Vittorio Bodini e Carmelo Bene si conobbero negli anni Sessanta a Roma dove entrambi, di origine salentina, vivevano. Proprio nella capitale Bene, più giovane di ventitré anni rispetto a Bodini, alla fine del decennio precedente aveva fatto il suo esordio fulminante in campo teatrale, sconvolgendo gli schemi tradizionali della recitazione e della rappresentazione. Bodini, invece, si era trasferito lì nel 1960, continuando la sua attività di ispanista e di poeta e pubblicando le sue opere con le maggiori case editrici italiane (Einaudi e Mondadori). Era quindi inevitabile l’incontro tra i due, che era fatto di un’assidua frequentazione e di lunghe, accanite discussioni su temi di arte e letteratura.
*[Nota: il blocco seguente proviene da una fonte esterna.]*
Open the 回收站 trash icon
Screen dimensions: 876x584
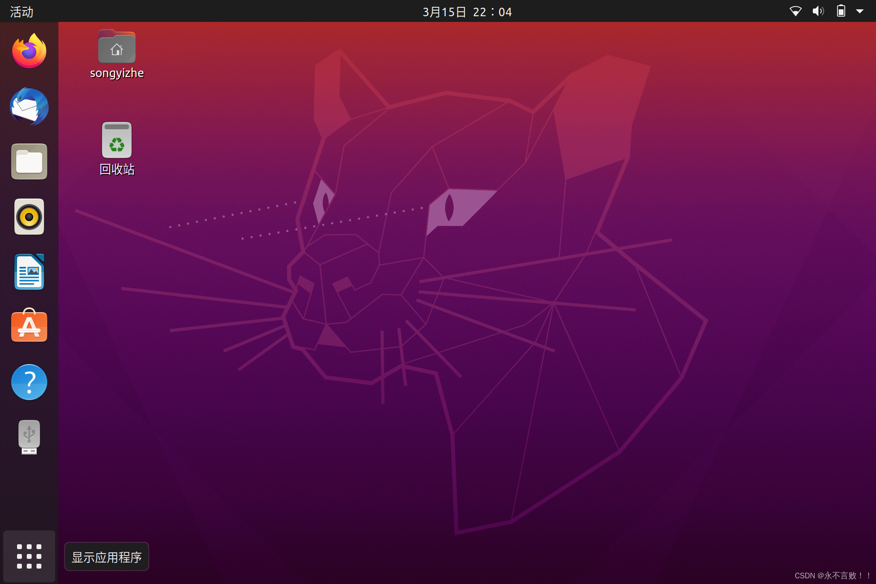[117, 140]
Lo stesso Bene, d’altra parte, ha ricordato, sia pure rapidamente, l’amico in un paio di occasioni. In uno scritto intitolato “Eusebio”, che fa parte del volume Sono apparso alla Madonna, del 1983, rievocando, non senza una punta di beffarda irrisione, Montale (chiamato, appunto, Eusebio dagli amici) e il suo hobby per la pittura, accennava anche alla presenza di Bodini, l’«indimenticabile Vittorio», il «Bodini-dimonio», oltre che di altri artisti come, in una occasione, il grande scultore inglese Henry Moore, durante i loro incontri estivi in Versilia:

Quanto a me, l’Eusebio – per gli amici, l’ho frequentato, suo e mio malgrado, una ben quindicina estiva d’anni in Versilia. Mi chiamava Malvolio, ed ero allora – lui dormiva – un sultano, un dongiovanni.

Certi meriggi, sotto i pergolati di Nino Tirinnanzi pittore, il vate dei disagi balneari imbrattava assai costosa carta da disegno coi fondi del caffè, con l’aranciata e altri impiastri (maldestro abuso d’un sistema tra i tanti dell’allievo di Rosai), ed io col Tirinnanzi e col Bodini – indimenticabile Vittorio – sottoposti a forzato giudizio, si cestinava, impietosi, quell’impoetico acquerello (noi li si comparava alle sue liriche quei giochini visivi del poeta). E Montale, brontolando silenzi, fischiettava ai cieli ariette da baritono, ormai assuefatto a nostra – invocata – villania scherzosa.